TEXT:
Monday, July 8, 2013

What Now?

With all of that background behind us, let’s look to the big question:  What now?

That was the most troubling question I had after the Supreme Court ruling. The people can still have a voice when  things are being handled by legislatures.  But now that the court has issued its dictat on this cultural question, there really can be no political activism applied directly to the issue anymore. 

The situation closely resembles the state of affairs after Roe vs Wade.  Creative alternatives had to be found to protect the rights of children which could survive the scrutiny imposed by the Supreme Court. 

The are the ideas I had.

Legislatively:

Call Things what they Are:

I have heard it said that Confusious regarded his most important reform was calling things by their proper names.  Well… when “marriage” in the public sphere reduces to an economic partnership between any number of consenting adults, the time has come to stop calling it “marriage”.

If I were a legislator, I would want to introduce a bill which would change name to “civil union”, “civil partnership”, or “domestic partnership”.  The bottom line is that the word “marriage” will go back to the culture and the State will stop using it.  That will help (but far from resolve) the State’s involvement in this cultural matter.  That’s to the benefit to all of society.

The bonus for people who adhere to the natural-conjugal understanding of marriage is that we can continue to teach and believe in a proper understanding of that word without the State standing over us saying, “That’s wrong and bigoted.”


Attack the Roots:

If you recall, one of the first major changes to marriage in America was the normalization of divorce.  Even if the conjugal nature of marriage is now off-limits to the political process, the permanence of it can still be addressed. 

I wonder if it is possible to draft legislation to eliminate no-fault divorce when children are involved. If enough sociological data could be mustered to show the benefits of growing up in an intact home, a public case could be made for this cause.


Protect Children’s Biological Rights:

Lastly, one could also make a public case that a child has the right to know the identity of his or her biological mother and father.  That means every birth certificate must have a space for “mother and father” even if the parents will be someone else. 

There are cases where a child may not choose to exercise the right to know his/her parents.  But cementing the reality of motherhood and fatherhood in law would at least preserve that idea – and introduce it into our legal tradition as a right the State must uphold.

TASK ITEM: Continue the post on responding to the Supreme Court's marriage ruling, starting after its last sentence.

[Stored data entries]
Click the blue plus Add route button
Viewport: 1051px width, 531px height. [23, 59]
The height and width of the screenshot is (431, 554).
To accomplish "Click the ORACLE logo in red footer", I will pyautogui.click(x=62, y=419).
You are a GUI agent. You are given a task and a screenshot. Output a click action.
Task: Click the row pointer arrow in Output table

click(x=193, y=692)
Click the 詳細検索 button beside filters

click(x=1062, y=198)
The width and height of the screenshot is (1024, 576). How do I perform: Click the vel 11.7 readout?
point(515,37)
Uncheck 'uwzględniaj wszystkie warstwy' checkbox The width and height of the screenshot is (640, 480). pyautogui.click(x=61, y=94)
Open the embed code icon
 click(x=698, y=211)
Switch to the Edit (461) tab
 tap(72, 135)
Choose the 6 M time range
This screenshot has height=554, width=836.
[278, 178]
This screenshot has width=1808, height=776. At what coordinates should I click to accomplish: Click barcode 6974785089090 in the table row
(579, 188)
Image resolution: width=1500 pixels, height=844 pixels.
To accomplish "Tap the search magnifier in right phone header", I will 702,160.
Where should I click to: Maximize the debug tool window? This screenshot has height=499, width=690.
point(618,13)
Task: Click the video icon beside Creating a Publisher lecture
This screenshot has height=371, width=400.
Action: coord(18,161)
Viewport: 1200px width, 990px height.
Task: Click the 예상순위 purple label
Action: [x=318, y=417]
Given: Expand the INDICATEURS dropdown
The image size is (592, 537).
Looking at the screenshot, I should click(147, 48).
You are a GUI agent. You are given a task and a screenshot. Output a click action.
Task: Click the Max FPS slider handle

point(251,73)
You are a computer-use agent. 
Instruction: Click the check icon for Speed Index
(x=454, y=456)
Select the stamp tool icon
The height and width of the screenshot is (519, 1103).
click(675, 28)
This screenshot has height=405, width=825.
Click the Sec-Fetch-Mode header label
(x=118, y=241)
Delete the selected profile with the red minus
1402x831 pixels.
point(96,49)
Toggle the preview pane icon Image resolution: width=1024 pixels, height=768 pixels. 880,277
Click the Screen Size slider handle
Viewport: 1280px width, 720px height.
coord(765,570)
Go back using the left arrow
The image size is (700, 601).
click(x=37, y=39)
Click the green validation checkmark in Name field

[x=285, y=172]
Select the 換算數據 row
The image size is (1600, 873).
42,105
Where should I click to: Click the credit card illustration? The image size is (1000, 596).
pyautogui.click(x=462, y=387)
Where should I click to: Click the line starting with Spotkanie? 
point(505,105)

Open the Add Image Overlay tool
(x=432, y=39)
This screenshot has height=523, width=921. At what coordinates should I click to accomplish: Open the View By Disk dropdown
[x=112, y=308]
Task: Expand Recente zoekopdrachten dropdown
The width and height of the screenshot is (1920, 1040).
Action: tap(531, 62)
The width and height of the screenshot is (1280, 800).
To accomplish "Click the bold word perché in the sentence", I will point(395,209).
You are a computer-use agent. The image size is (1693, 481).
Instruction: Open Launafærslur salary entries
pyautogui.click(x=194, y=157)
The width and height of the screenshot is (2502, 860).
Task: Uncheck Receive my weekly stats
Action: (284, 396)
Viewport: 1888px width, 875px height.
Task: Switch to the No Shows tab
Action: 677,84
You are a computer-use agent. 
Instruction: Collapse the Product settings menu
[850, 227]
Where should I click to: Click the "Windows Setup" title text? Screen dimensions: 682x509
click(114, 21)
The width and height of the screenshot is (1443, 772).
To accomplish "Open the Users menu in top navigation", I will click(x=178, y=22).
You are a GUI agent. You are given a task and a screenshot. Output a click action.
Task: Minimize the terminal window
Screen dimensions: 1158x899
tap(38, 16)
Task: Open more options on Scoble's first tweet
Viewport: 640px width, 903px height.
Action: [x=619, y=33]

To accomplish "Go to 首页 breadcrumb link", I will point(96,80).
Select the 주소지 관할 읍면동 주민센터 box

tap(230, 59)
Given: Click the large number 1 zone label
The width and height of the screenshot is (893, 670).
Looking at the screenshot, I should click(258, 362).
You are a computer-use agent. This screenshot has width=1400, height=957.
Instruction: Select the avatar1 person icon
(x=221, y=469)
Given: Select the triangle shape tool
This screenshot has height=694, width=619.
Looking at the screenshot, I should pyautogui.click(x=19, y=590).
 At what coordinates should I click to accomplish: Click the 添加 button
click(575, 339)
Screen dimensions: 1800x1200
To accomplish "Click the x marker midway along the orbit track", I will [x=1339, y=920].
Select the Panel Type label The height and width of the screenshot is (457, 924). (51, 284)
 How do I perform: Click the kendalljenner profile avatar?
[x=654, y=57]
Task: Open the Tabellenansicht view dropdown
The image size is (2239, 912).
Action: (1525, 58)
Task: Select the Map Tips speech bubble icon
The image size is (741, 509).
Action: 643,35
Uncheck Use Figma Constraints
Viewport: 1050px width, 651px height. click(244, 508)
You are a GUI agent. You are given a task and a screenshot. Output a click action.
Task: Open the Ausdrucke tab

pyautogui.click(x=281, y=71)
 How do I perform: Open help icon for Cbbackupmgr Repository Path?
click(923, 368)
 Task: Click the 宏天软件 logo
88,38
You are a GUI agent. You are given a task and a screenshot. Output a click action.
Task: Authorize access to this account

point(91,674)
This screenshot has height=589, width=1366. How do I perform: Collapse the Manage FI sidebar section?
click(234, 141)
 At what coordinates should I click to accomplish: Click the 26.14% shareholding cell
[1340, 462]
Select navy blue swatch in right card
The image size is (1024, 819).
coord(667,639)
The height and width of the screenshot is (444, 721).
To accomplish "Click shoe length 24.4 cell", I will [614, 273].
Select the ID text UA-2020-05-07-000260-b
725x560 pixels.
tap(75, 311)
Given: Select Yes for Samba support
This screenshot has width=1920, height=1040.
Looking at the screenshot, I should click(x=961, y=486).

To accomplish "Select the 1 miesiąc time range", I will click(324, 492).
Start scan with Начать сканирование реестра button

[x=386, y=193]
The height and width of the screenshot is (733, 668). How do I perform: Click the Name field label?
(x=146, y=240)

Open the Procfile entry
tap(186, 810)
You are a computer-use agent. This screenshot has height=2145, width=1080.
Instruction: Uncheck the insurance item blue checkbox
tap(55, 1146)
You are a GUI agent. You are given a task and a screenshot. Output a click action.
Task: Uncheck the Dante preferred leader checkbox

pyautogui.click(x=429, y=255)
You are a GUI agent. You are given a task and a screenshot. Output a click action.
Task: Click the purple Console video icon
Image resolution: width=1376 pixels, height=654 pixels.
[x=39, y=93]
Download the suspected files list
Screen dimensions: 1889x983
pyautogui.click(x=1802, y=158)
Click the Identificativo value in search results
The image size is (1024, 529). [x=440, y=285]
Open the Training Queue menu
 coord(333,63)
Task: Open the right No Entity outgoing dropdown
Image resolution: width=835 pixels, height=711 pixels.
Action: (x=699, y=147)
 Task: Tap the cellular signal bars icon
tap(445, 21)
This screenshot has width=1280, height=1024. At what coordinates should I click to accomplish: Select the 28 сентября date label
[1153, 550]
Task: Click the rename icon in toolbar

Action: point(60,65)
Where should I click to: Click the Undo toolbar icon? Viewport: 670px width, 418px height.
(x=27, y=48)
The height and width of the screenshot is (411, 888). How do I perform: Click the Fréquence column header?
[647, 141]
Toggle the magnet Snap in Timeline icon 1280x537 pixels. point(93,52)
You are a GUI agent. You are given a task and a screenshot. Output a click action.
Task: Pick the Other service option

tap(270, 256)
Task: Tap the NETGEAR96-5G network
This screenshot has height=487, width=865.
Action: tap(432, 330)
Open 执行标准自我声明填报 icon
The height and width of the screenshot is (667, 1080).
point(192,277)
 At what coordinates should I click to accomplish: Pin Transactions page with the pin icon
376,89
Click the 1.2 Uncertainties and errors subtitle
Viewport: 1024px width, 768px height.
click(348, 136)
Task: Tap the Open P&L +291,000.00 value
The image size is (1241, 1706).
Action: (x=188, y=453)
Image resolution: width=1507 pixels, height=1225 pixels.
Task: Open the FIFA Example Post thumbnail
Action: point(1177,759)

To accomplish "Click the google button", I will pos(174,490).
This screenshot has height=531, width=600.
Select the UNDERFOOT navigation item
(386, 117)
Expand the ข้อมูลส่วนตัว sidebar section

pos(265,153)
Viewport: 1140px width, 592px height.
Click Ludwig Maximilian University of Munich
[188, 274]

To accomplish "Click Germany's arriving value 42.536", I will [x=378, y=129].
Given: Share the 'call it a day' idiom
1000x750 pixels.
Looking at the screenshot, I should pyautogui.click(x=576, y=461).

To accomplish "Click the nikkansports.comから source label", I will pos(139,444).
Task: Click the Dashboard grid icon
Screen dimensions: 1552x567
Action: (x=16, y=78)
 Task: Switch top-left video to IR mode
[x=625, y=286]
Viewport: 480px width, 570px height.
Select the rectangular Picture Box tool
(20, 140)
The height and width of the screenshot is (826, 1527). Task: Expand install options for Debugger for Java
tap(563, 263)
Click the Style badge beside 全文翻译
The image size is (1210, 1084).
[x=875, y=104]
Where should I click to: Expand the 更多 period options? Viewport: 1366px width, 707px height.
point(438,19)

RESPONSE:
Ecclesiastically:

Christian ministers typically act as representatives of the State in ratifying new marriages.  That, I think, is going to work against us in two ways. 

First, it provides a legal foothold which can be used in a lawsuit.  It is only a matter of time before someone tries to sue clergy for not performing same-sex weddings.  I’m not saying those efforts will be successful, but it is only a matter of time before it is tried.  The relationship which clergy has to the State in this matter will provide a legal toehold for launching a lawsuit.  That toehold should be removed.

Second, the blurring of those two “marriages” together under one roof can obscure the distinction.  Decoupling clergy from the governmental contract will further highlight the religious significance of marriage for Christians.  It will take a deliberate, conscious effort to seek out the religious ceremony and go through with it. 



Publicly: 

This is the part that changes the least.  The belief that motherhood and fatherhood offer distinct and complimentary benefits to a child is now a thought-crime.  The belief that men and women are designed to be complimentary to one another and complete one another is a thought-crime.  But we have to witness to the truth of these thought-crimes in as many ways as possible.

First and foremost, it will mean providing a good witness to people in our own lives.  Because if we give up the true practice of marriage in our lives, how can we expect anyone else to do it?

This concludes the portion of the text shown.